▸ Data supplied:

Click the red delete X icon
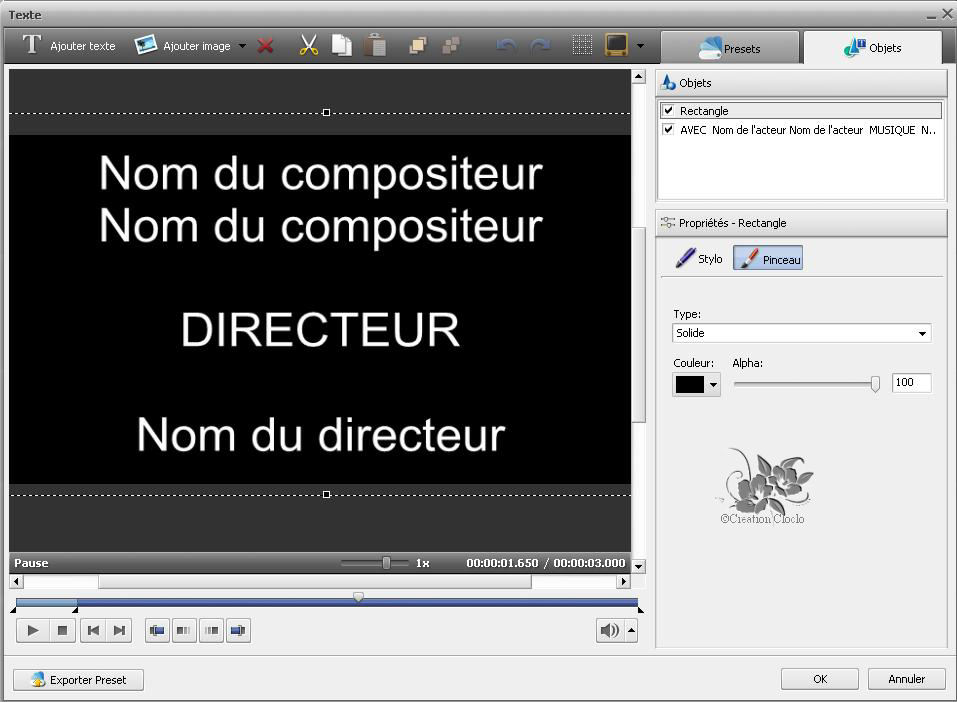This screenshot has width=957, height=702. pos(266,46)
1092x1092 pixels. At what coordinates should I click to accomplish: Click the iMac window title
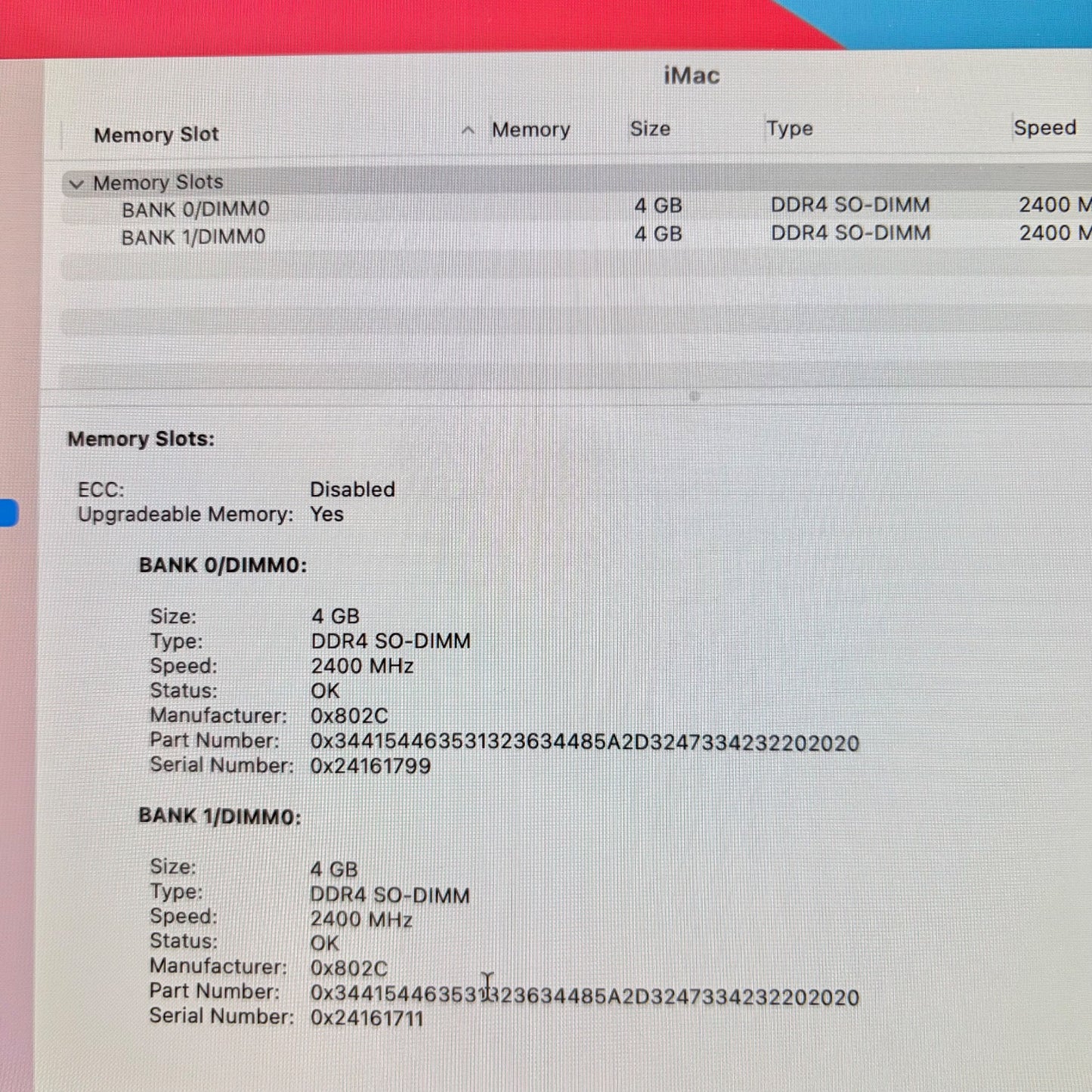(x=691, y=75)
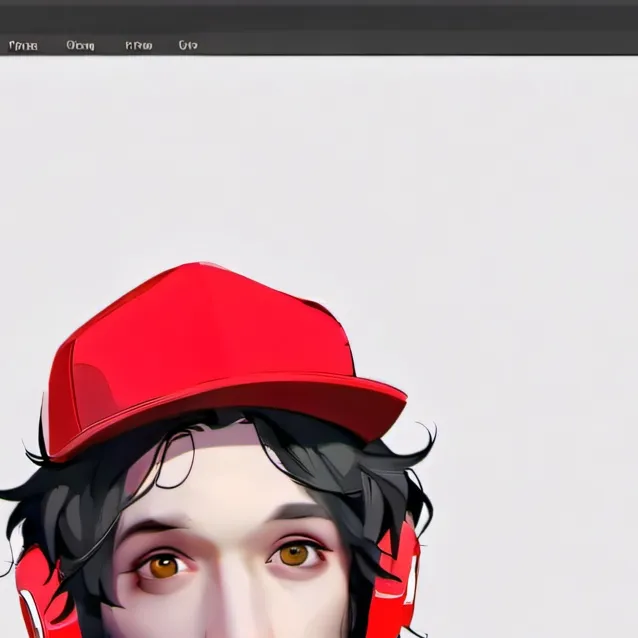The height and width of the screenshot is (638, 638).
Task: Open the last menu in the menu bar
Action: tap(188, 45)
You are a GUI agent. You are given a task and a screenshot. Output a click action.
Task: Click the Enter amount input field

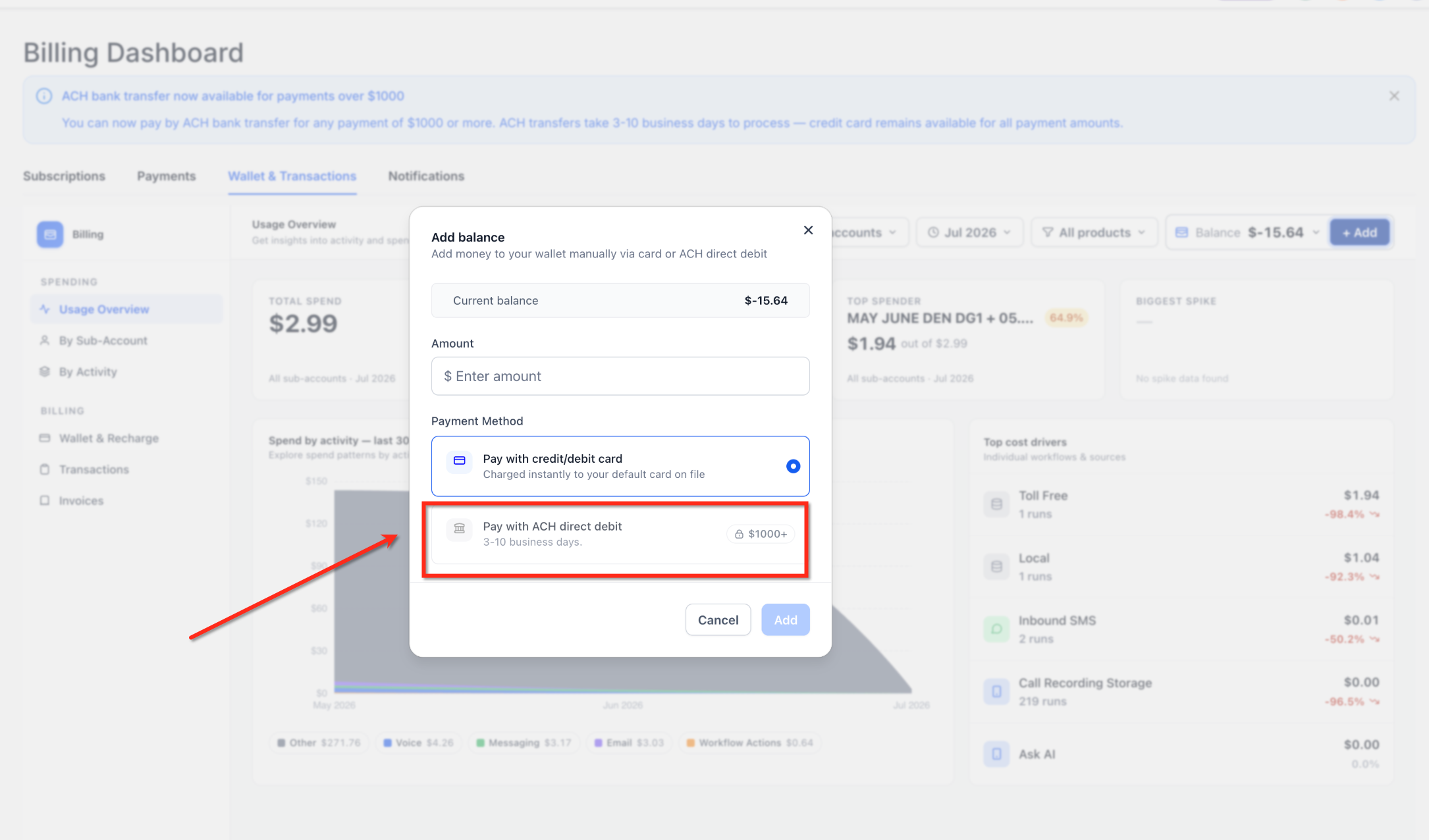tap(620, 376)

▸ To do:
Should the entries hold any pictures, please omit those and print the remaining text exactly.

▸ Solved exercise:
Click the red delete X icon
This screenshot has width=957, height=702. pos(266,46)
1092x1092 pixels. At what coordinates should I click to accomplish: Click the iMac window title
(x=691, y=75)
The height and width of the screenshot is (638, 638).
Task: Open the last menu in the menu bar
Action: tap(188, 45)
You are a GUI agent. You are given a task and a screenshot. Output a click action.
Task: Click the Enter amount input field

tap(620, 376)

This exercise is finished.